Triazolam adalah obat penenang, termasuk dalam kelas benzodiazepin, dan efek utamanya termasuk antiepilepsi, ansiolitik, obat penenang-hipnotis, relaksasi otot rangka pusat dan kehilangan ingatan sementara.
Efek samping penggunaan triazolam dapat berupa pusing, sakit kepala, kantuk, mual, dll. Pada kasus yang parah, dapat terjadi reaksi yang merugikan seperti alergi, amnesia, berjalan dalam tidur, dan koma.

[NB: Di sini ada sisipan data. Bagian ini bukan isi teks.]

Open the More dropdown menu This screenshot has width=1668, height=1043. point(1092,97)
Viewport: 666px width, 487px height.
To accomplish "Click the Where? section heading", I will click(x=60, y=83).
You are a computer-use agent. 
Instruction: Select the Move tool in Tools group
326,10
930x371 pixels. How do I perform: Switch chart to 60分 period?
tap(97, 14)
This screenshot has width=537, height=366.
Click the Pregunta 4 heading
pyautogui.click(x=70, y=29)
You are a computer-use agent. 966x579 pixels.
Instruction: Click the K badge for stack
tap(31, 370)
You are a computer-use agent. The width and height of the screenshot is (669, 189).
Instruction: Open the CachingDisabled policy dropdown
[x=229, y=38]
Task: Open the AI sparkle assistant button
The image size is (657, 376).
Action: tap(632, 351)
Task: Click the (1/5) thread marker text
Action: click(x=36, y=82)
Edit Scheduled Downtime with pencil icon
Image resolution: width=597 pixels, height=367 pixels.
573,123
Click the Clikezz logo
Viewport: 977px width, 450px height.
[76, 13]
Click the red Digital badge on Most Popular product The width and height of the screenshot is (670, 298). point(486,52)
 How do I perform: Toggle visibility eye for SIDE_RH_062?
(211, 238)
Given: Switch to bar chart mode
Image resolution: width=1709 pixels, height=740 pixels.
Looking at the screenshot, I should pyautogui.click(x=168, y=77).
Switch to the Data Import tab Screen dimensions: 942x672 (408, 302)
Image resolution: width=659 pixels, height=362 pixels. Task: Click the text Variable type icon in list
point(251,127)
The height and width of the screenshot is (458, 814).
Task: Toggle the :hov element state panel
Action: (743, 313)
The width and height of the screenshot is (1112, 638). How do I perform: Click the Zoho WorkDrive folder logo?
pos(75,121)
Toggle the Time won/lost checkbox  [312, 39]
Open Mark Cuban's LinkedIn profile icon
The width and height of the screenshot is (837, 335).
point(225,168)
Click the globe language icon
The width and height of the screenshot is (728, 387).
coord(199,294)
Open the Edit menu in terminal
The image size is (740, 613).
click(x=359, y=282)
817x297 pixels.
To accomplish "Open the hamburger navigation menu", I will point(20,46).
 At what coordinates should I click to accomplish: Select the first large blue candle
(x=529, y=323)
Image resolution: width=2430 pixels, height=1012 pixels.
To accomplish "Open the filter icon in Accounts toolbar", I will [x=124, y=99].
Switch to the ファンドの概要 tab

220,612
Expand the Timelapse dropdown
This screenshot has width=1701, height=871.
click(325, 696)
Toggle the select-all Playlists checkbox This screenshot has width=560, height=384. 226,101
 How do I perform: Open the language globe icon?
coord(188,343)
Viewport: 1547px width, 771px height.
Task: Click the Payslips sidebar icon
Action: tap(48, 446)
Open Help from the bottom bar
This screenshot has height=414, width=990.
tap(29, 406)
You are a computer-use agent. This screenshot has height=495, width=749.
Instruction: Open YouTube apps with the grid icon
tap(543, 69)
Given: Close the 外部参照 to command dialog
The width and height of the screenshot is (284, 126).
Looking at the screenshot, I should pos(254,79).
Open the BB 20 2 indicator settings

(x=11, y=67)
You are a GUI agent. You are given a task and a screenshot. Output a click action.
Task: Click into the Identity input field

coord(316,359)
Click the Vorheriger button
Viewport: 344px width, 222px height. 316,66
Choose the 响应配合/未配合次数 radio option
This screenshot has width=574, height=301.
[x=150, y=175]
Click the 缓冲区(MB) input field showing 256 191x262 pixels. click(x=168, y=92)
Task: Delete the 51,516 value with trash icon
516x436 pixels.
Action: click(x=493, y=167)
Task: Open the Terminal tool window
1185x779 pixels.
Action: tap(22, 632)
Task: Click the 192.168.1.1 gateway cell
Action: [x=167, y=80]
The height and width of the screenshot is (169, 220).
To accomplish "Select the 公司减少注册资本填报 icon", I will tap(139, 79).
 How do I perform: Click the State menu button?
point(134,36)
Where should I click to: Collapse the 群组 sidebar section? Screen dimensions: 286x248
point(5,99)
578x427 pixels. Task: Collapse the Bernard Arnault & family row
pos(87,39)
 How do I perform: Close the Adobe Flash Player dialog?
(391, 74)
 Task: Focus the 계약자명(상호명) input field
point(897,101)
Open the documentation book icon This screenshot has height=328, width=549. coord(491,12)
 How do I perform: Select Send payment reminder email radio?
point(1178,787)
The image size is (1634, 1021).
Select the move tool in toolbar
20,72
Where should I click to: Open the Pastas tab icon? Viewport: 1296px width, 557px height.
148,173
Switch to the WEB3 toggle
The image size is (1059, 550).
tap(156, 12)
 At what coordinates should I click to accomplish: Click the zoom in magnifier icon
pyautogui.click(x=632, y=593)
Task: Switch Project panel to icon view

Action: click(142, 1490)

Jika pasien sensitif terhadap obat ini, bahkan keracunan obat dapat terjadi, dan kardiovaskular, serebrovaskular, dan pernapasan akan sangat terhambat.
Pasien dengan hipersensitivitas terhadap komponen tablet triazolam, miastenia gravis, dan kondisi lainnya dilarang. Wanita menyusui harus menggunakan obat ini dengan hati-hati di bawah bimbingan dokter untuk menghindari reaksi yang merugikan yang disebabkan oleh pengobatan sendiri.